Liberibacter activates salicylic acid pathway in host, likely due to recognition of extracellular molecules such as lipopolysaccharides or flagella. Pathogen in turn likely mitigates the effects, because it encodes SA hydroxylase, that degrades salicylic acid. Liberibacteria were shown to affect the spread of vector, by influencing the flight frequencies and sexual attraction of D. citri. On the other hand, infection with Liberibacter causes higher mortality of D. citri adults, but not nymphs. Liberibacter is a part of the psyllid microbiota and co-existence with other bacteria likely has impact on the overall fitness of the insect, as well as outcome of the disease.

== Treatment ==
Primary strategy for HLB disease management is a vector control. Antimicrobial treatment can suppress Liberibacter species, however usage of broad spectrum antibiotics is inadvisable due to adverse environmental effects. Alternative treatments, such as heat therapy, i.e., incubation of plant at temperatures above 40 °C for several days, show varying effects. Another suggested alternatives include the use of compounds that alleviate disease symptoms and boost plants defense systems or reinforcing natural citrus microbiota in order to compete with Liberibacter species. Early detection of HLB positive trees and removal from the groves, and extensive control of psyllids are the crucial HLB management strategies.

==Species==
Named species include:
- "Ca. Liberibacter africanus" corrig. Jagoueix et al. 1994 originated in Africa and is a causal agent of citrus greening disease, also known as huanglongbing, and vectored by the African citrus psyllid Trioza erytreae.
- "Ca. Liberibacter americanus" Teixeira et al. 2005 is a novel species from Brazil described in 2005 and associated with huanglongbing and vectored by the Asian citrus psyllid Diaphorina citri.
- "Ca. Liberibacter asiaticus" corrig. Jagoueix et al. 1994 originated in Asia and is a causal agent of huanglongbing, vectored by the Asian citrus psyllid D. citri.
- "Ca. Liberibacter brunswickensis" Morris et al. 2017 associated with the psyllid Acizzia solanicola on eggplant in Australia.
- Liberibacter crescens Fagen et al. 2014 was isolated from papaya growing in Puerto Rico.
- "Ca. Liberibacter europaeus" Raddadi et al. 2011 is a novel species described in 2010, found in pear trees, where it seems to cause no symptoms and is vectored by the psyllid, Cacopsylla pyri.

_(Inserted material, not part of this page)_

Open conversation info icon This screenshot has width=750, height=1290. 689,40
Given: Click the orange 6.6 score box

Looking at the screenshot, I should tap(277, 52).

- "Ca. Liberibacter solanacearum" Liefting et al. 2009 is a causal agent of zebra chip disease in potatoes. It can also infect other economically important crops including tomatoes, carrot, parsely, parsnip, celery and chervil. There are at least ten haplotypes described within this species, designated LsoA, LsoB, LsoC, LsoD, LsoE, Lso F, LsoG, LsoH, LsoH(Con) and LsoU. Haplotypes A, B and F are associated with solanaceous plants (potatoes and tomato) and vectored by the potato tomato psyllid Bactericera cockerelli. Haplotypes C, D, E and H affect apiaceous crops (carrots, celery etc.). Haplotypes D and E are vectored by Bactericera trigonica. Haplotype C is vectored by Trioza apicalis. The vector for haplotype H is currently unknown. Haplotype U has been found in Urtica dioica (stinging nettle) and is vectored byTrioza urticae.
  - LsoA is also described as a species as "Ca. Liberibacter psyllidaureus" corrig. Hansen et al. 2008 or the misspelling Ca. L. psyllaurous. It is now considered synonymous as the 16S rRNA genes are identical. In addition to being a plant pathogen, LsoA also serves as an endosymbiont for the insect vector, by modifying tomato defenses in favor of itself and its vector.
- "Ca. Liberibacter ctenarytainae" is vectored by Ctenarytaina fuchsiae. Its genome was announced under a different spelling, "Ca. Liberibacter ctenarytaina".
- "Ca. Liberibacter capsica" is vectoed by Russelliana capsici.